Hope Bohanec: It’s really a positive thing that’s going on as far as the health community really coming out behind plant-based diets, fruits and vegetables, with the new plate, the government’s dietary standards plate. I am so excited about that! If you notice, it’s subtle, but if you notice the four sections, they say fruits, vegetables, grains, which are all actual foods, so they want you to eat fruits, vegetables, grains, and then the fourth section is protein.

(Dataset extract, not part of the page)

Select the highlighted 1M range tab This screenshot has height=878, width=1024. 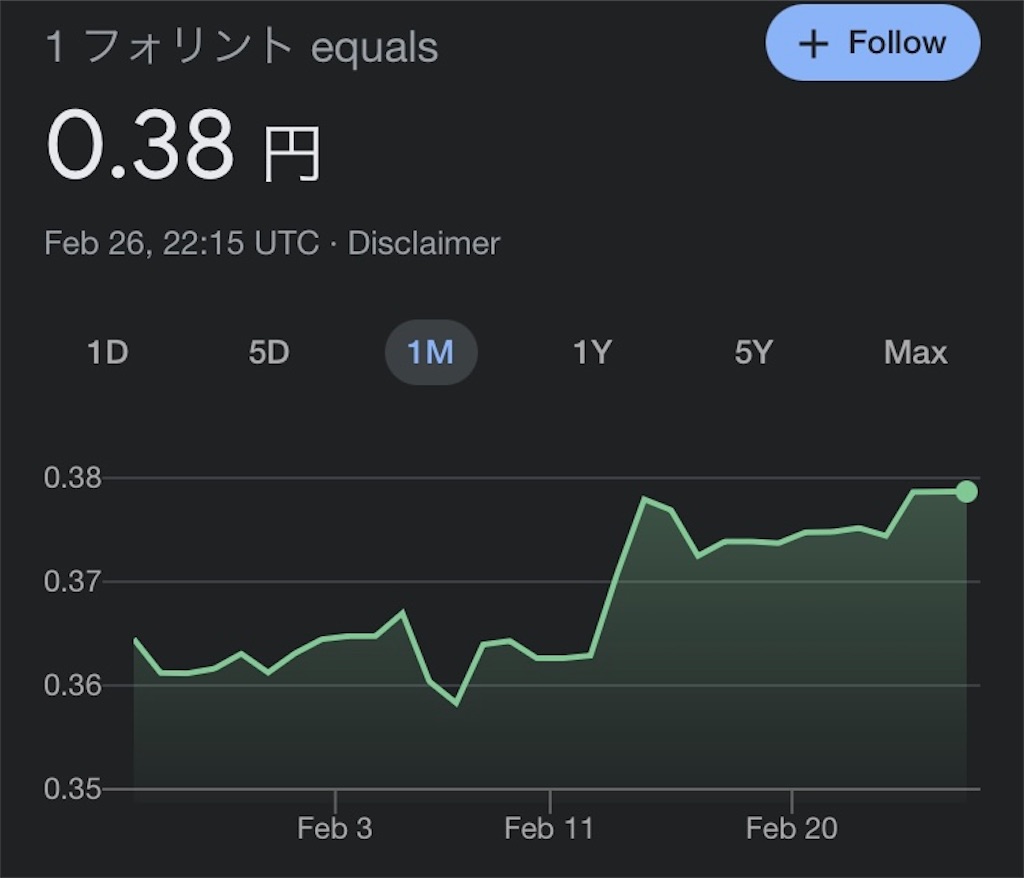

That’s a nutrient! What they’re basically saying is, “We don’t care how you get your protein, just get some protein.” So that could be beans, that could be meat, whatever. But the others, they could have said, vitamins and carbohydrates, but they didn’t. They were very specific about fruits, vegetables, grains, and then the protein, it’s like meat is now optional. Meat is not a necessity on the plate, and I think that that’s so positive.

Caryn Hartglass: I’m glad you bring that up because I didn’t see it that way, and I like that perspective very much. I like consistency, and so it bothered me that once corner was a macronutrient, and the rest were foods. It didn’t make sense to me, but this is really a good take on it. What was amusing to me was that it looks exactly like the Physicians’ Committee for Responsible Medicine plate that they put out a year ago.

Hope Bohanec: That’s right, they took a lot from that, which is really wonderful.

Caryn Hartglass: Now, the little circle to the side of the plate, of the milk?

Hope Bohanec: I know, that was disappointing, definitely. I wonder how much the dairy industry paid to get that little circle.

Caryn Hartglass: Exactly. It’s all about money. Well, Hope, guess what? We’ve come to the end of the hour.

Hope Bohanec: Wow, that went by quick!

Caryn Hartglass: We did it! I enjoyed myself, I hope you did too.

Hope Bohanec: I did, thank you so much.

Caryn Hartglass: Such a pleasure talking to you, I love the work that you’re doing, if people are interested, make it to the website.

Hope Bohanec: Yes, I can give you our website, its IDAUSA.org, and you can look at our vegan campaign and get a lot of further information about what I was talking about, and please support us, In Defense of Animals.

Caryn Hartglass: Thank you so much, Hope Bohanec, for you and all that you’re doing, and In Defense of Animals, IDAUSA.org. I’m Caryn Hartglass, and please check out my website, responsibleeatingandliving.com. That’s all, have a delicious week!